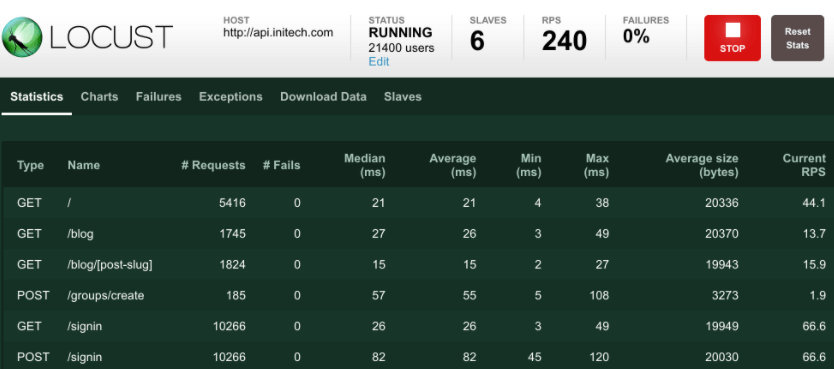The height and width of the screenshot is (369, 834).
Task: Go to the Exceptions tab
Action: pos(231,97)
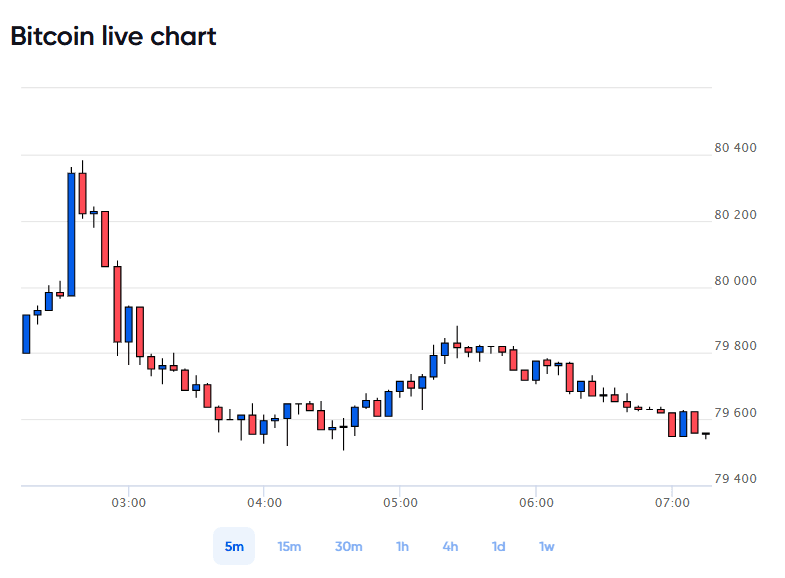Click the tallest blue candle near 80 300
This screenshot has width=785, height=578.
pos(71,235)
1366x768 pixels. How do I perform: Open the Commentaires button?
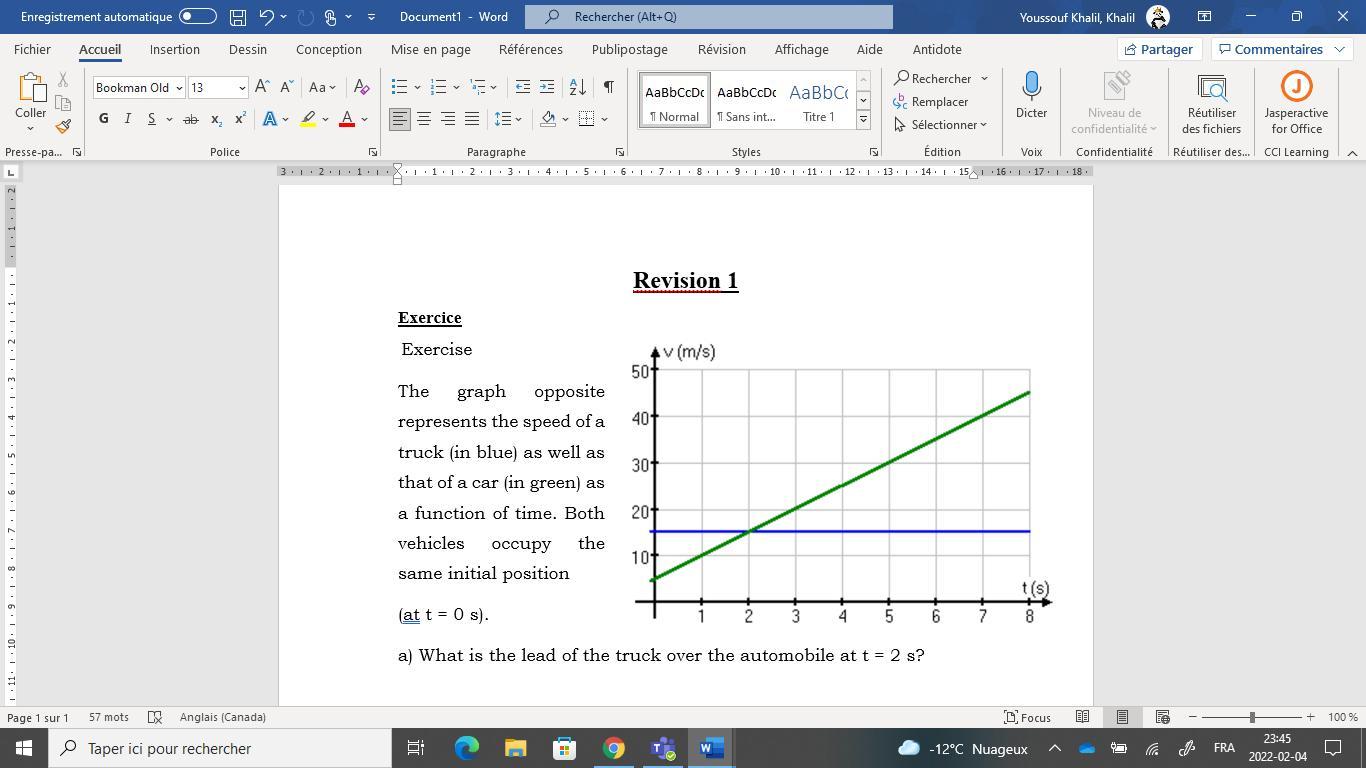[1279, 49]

### Work order
Set down, word for word, only the lines running from the line with "1366x768 pixels. How" through the final line of the entries above, omitting all pictures.

### Your solution
1366x768 pixels. How do I perform: Open the Commentaires button?
[1279, 49]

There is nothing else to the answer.